• _DOCUMENT_
"""

In quantized spacetime the directions, the lengths and the time are quantized. The shortest possible length is so called Planck length and the shortest time is Planck time. The three directions are perpendicular to each other. The quantized space is in scale of quantum effects totally different than the observer's space. Because of the differences there appear two pictures of the same space. The first one is the picture of quantized space and the second one is the picture of isotropic observer's space appeared by coarsening.

Geometric examination shows that the quantized cell-structured space needs to be quadratic in comparison with the observer's space. It is also nonlinear and non-unique when observed in the observer's space. Quadraticness means here the transform in set of coordinates x² => X , y² => Y and z² => Z, where (x,y,z)-space represents the observer's space and (X,Y,Z)-space represents the cell-structured space^[1]. The shape of octahedron in cell-structured space is transformed into the shape of sphere in the observer's space. This will lead to several phenomena of quantum mechanics like nonlocality and the wave function collapse in measurement. For example the nonlinear quantum correlation in a space, where the directions are quantized, differs from the linear classical correlation as the observations prove.

The quantized space can be perceived only theoretically without any direct observations. All unobserved elementary particles stand in the quantized space until they are observed. Because of the nonlinearity a location (or a point) of the quantized space spreads out when observed in the linear observer's space. Therefore also an unobserved elementary particle needs to spread out like a wave fuction does.

"""

• _DATA EXCERPT_
"""

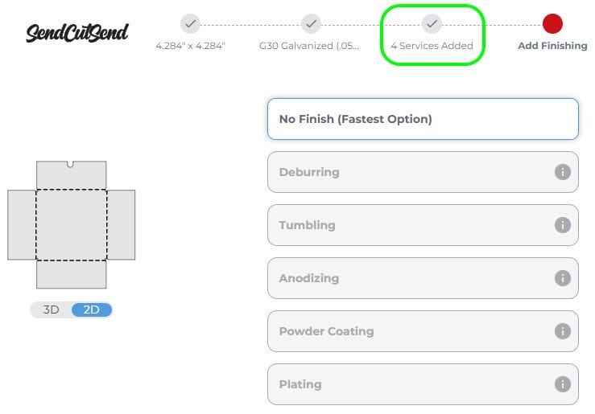Go to 4 Services Added step
Image resolution: width=595 pixels, height=414 pixels.
point(432,46)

"""

• _SET TASKS_
A. In the passage on quantized spacetime, what shape in the cell-structured space turns into a sphere in the observer's space?
B. Transcribe everything in the passage on quantized spacetime from "Geometric examination shows" down to "the observations prove.".
The listing is separate from the passage on quantized spacetime.

• _SOLUTIONS TO THE TASKS_
A. An octahedron.

B.
Geometric examination shows that the quantized cell-structured space needs to be quadratic in comparison with the observer's space. It is also nonlinear and non-unique when observed in the observer's space. Quadraticness means here the transform in set of coordinates x² => X , y² => Y and z² => Z, where (x,y,z)-space represents the observer's space and (X,Y,Z)-space represents the cell-structured space^[1]. The shape of octahedron in cell-structured space is transformed into the shape of sphere in the observer's space. This will lead to several phenomena of quantum mechanics like nonlocality and the wave function collapse in measurement. For example the nonlinear quantum correlation in a space, where the directions are quantized, differs from the linear classical correlation as the observations prove.